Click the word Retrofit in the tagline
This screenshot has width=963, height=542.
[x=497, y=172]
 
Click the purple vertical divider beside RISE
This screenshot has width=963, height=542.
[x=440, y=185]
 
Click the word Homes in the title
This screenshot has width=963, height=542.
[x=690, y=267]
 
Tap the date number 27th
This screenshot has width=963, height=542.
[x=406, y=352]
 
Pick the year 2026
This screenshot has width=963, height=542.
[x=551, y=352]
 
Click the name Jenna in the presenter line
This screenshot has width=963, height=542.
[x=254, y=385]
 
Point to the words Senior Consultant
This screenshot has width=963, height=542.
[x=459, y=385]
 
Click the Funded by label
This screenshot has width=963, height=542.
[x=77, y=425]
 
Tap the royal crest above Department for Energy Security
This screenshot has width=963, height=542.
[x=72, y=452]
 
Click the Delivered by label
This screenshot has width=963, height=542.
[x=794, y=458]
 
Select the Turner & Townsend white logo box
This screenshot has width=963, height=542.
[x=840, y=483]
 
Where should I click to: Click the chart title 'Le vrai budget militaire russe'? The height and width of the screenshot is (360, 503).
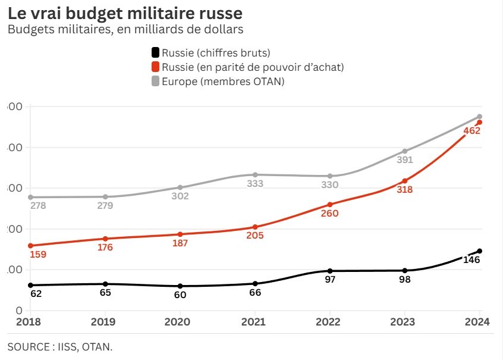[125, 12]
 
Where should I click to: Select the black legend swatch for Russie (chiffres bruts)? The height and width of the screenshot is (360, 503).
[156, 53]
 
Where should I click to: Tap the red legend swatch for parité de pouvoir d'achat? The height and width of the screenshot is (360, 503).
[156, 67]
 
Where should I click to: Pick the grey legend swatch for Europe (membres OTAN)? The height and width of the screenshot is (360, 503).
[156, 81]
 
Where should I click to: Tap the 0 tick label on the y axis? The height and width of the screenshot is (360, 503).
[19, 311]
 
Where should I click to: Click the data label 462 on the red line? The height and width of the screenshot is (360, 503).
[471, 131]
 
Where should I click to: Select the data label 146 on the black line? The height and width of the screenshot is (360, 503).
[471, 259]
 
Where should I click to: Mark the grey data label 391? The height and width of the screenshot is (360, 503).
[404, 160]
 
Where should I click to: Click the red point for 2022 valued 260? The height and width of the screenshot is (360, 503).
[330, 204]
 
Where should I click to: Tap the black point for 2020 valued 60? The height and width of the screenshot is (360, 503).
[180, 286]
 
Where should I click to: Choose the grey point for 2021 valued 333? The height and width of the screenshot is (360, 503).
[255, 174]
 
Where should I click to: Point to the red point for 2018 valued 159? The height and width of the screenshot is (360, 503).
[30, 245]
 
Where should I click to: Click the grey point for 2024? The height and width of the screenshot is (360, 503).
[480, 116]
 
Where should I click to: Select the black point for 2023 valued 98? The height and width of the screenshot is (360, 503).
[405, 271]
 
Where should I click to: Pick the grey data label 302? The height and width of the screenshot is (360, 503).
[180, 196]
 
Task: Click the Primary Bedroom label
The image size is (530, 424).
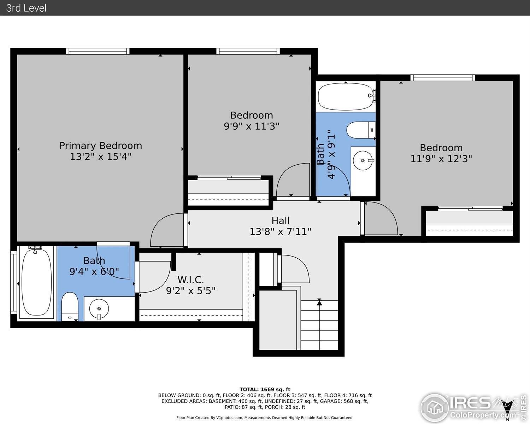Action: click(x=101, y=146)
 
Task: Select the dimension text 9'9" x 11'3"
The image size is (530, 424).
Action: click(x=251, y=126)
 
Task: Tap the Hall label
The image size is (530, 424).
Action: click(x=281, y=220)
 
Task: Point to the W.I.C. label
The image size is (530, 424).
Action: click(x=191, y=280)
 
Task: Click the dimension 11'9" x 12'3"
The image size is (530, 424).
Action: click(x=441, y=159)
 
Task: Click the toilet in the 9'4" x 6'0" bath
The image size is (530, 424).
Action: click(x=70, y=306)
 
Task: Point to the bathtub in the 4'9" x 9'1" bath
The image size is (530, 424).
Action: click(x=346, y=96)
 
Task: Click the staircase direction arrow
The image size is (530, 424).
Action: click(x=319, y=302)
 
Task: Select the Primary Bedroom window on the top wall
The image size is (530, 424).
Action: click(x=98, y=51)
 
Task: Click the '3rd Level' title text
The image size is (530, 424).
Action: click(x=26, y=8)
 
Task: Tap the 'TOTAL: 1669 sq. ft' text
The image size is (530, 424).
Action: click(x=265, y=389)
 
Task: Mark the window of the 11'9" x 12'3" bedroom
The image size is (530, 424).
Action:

■ ■ ■

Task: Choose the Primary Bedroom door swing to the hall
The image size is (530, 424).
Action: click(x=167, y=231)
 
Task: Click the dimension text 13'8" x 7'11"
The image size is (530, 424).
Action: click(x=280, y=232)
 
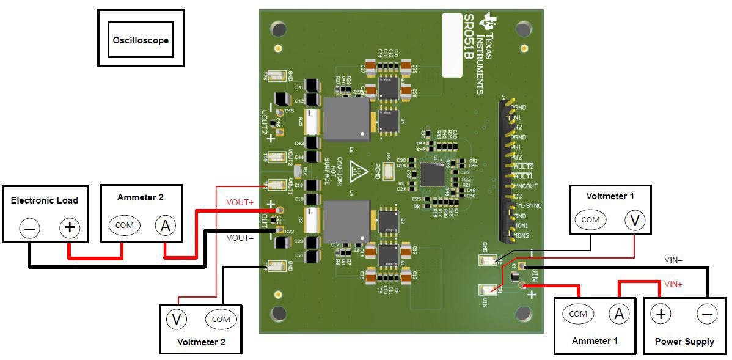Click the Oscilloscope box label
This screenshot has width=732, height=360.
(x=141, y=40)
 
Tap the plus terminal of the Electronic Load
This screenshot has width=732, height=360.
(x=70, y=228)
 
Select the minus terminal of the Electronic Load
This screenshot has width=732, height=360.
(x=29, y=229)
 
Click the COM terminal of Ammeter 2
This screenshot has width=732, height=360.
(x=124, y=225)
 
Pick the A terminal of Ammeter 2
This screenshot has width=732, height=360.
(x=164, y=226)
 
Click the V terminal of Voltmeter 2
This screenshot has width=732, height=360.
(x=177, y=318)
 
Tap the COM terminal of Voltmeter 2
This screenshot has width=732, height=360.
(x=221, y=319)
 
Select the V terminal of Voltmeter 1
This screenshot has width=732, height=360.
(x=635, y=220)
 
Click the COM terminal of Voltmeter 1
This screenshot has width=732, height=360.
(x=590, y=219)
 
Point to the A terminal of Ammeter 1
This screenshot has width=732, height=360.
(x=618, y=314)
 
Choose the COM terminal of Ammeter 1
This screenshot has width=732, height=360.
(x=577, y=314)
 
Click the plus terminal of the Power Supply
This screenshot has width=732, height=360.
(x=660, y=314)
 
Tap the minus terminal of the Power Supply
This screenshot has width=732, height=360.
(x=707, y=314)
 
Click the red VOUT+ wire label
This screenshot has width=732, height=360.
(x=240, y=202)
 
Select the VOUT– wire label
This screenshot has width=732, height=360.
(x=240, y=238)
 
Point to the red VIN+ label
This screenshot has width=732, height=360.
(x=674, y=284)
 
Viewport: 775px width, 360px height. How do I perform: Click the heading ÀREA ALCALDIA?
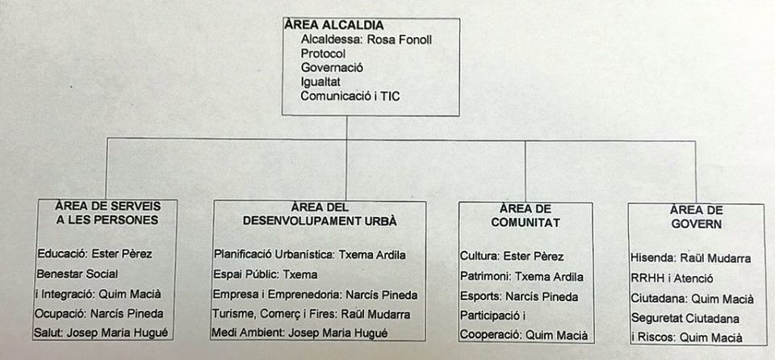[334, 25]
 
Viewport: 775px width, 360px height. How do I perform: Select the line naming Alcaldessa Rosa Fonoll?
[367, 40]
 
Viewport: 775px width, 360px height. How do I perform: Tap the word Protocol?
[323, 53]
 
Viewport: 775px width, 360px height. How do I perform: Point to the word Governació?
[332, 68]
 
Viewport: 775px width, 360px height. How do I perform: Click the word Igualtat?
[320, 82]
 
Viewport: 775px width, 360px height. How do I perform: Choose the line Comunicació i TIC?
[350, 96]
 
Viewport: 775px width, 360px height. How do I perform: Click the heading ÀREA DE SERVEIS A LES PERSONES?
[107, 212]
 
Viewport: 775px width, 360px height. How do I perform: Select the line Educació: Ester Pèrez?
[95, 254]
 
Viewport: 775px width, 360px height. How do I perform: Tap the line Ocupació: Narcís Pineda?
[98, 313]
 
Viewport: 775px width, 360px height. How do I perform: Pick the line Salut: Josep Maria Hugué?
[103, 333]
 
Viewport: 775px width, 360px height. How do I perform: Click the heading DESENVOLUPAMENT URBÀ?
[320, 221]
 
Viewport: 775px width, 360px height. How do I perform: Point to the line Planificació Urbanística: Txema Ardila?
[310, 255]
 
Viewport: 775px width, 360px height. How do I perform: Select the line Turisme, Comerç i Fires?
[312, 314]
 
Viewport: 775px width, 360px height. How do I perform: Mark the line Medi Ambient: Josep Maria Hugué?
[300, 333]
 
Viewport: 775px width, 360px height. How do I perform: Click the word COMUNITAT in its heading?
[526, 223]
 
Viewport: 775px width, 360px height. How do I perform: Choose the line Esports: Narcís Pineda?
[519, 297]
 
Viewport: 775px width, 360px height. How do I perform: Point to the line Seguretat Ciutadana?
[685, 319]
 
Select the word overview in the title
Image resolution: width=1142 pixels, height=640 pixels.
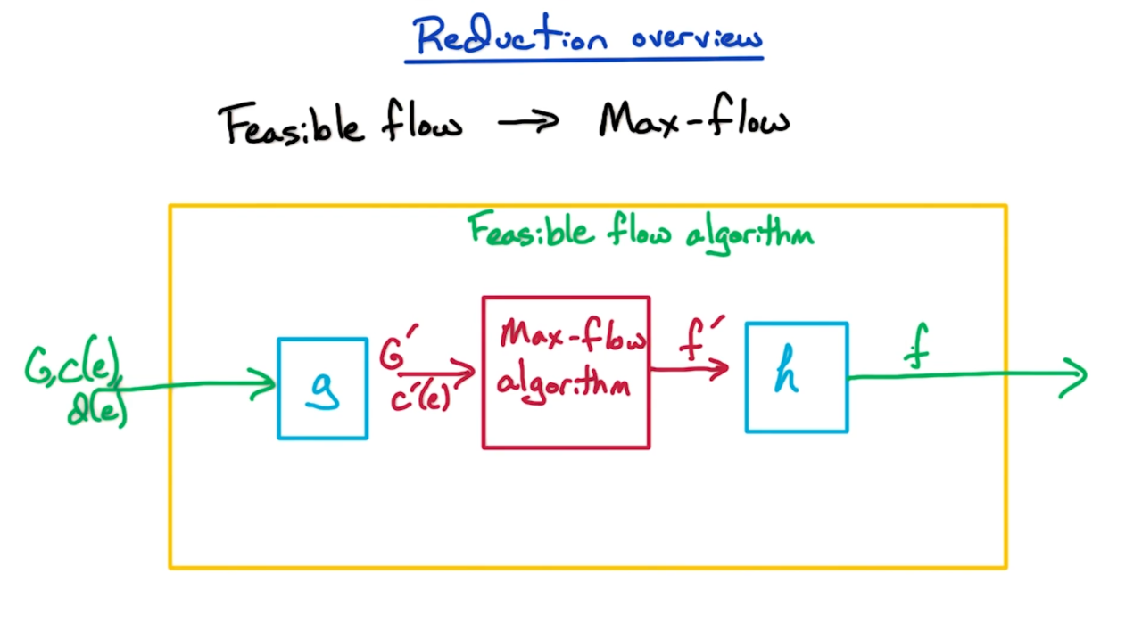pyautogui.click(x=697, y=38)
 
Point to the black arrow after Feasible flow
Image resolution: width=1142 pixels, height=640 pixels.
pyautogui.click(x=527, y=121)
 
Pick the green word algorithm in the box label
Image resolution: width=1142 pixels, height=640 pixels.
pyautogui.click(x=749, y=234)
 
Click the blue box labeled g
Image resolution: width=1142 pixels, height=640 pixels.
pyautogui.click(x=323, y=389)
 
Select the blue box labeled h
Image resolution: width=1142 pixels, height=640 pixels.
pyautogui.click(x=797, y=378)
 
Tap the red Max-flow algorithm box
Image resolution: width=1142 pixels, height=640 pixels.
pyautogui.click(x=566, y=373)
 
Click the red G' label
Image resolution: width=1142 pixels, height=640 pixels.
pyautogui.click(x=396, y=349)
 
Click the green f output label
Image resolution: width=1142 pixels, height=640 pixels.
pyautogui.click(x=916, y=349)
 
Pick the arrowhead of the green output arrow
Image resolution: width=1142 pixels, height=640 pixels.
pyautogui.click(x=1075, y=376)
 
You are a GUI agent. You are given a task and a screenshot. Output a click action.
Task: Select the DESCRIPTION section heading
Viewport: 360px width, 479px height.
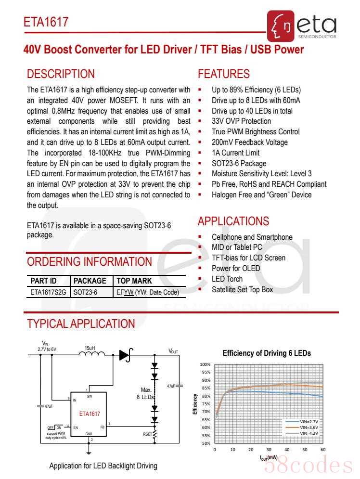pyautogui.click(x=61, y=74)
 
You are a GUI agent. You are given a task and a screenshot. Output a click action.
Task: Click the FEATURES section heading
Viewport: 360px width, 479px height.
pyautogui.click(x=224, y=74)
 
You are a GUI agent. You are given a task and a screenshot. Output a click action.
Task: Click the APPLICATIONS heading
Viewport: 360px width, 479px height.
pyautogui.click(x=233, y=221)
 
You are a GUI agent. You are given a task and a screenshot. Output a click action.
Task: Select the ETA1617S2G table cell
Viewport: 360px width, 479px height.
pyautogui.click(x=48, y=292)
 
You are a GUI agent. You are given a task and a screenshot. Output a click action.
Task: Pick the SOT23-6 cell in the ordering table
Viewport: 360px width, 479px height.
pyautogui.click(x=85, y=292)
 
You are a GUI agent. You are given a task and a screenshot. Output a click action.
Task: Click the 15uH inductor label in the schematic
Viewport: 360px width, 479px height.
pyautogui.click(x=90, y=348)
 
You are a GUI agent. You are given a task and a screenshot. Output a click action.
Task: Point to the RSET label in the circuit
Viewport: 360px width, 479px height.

■ ■ ■

# AIM
Write out the stretch from the line containing "Task: Select the Primary" through the line containing "Action: click(x=26, y=8)" again, requests included, with every x and y coordinate in the answers multiplied by 1.7 and rounded to whole numbers, halves up. Leave all other numbers unchanged, and give only those lines.

# ANSWER TO THE TASK
Task: Select the Primary Bedroom window on the top wall
The image size is (530, 424).
Action: click(x=167, y=87)
 
Task: Click the '3rd Level' title text
The image size is (530, 424).
Action: click(x=44, y=14)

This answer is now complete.